Dataset records ▸
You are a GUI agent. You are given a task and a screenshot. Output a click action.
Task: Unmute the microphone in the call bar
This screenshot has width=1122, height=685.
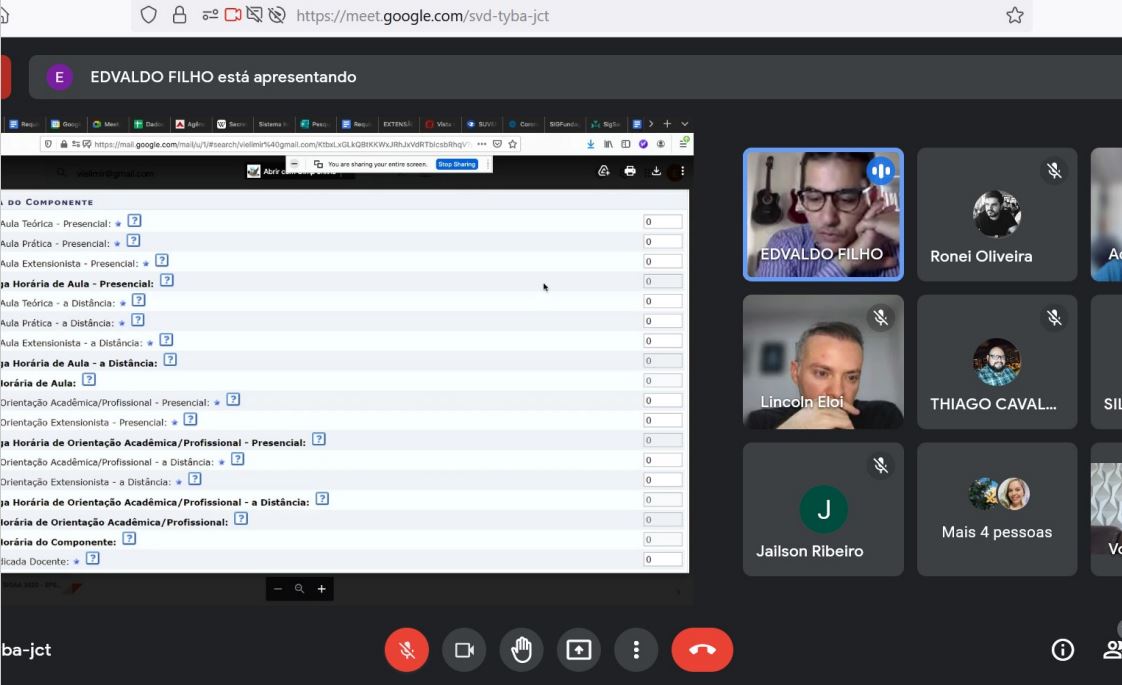(407, 650)
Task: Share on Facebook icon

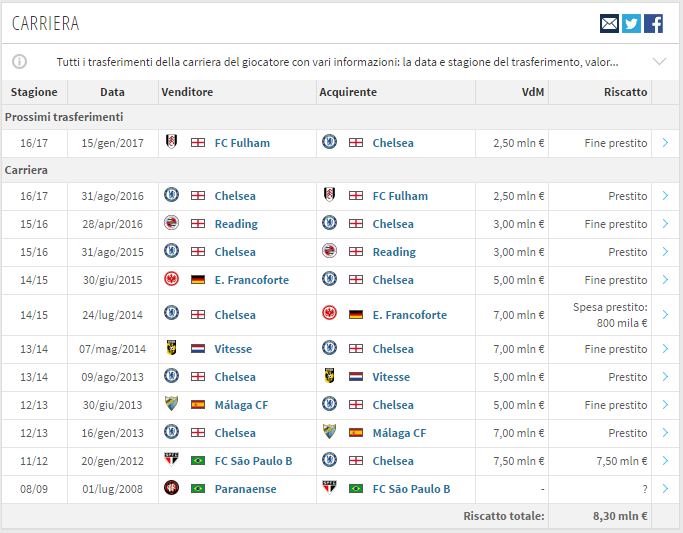Action: tap(653, 23)
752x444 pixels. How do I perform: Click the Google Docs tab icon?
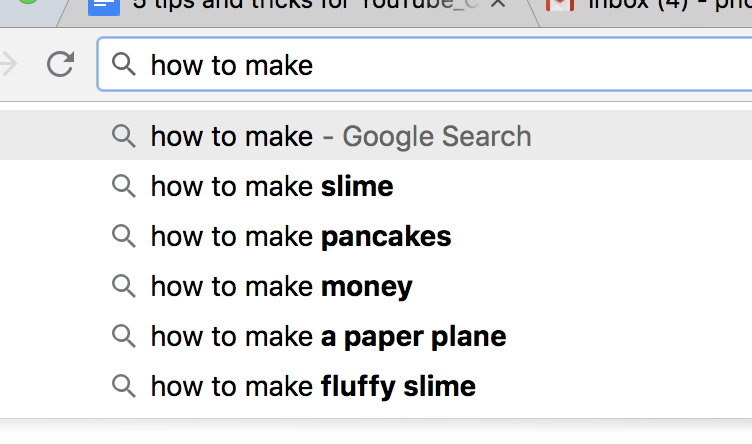(x=104, y=7)
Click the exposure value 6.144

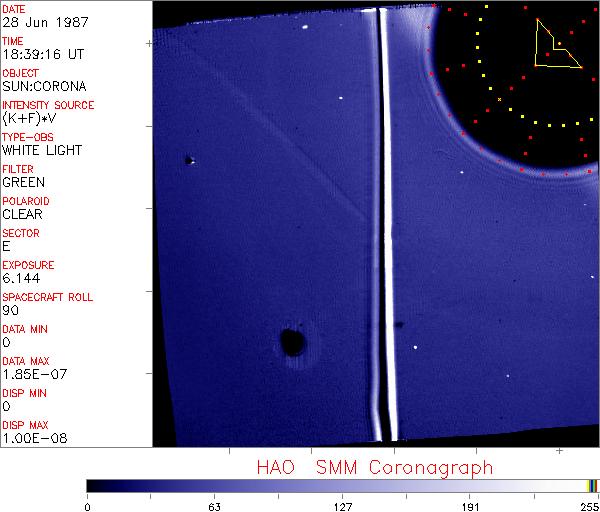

Task directions ▸
Put each text line of the rows above into a JSON list of strings, one string per line, skipping blank lines and leaving out the pictures.

Written response ▸
[
  "You are a GUI agent. You are given a task and a screenshot. Output a click action.",
  "Task: Unmute the microphone in the call bar",
  "This screenshot has width=1122, height=685.",
  "(407, 650)",
  "Task: Share on Facebook icon",
  "Action: tap(653, 23)",
  "752x444 pixels. How do I perform: Click the Google Docs tab icon?",
  "(x=104, y=7)",
  "Click the exposure value 6.144"
]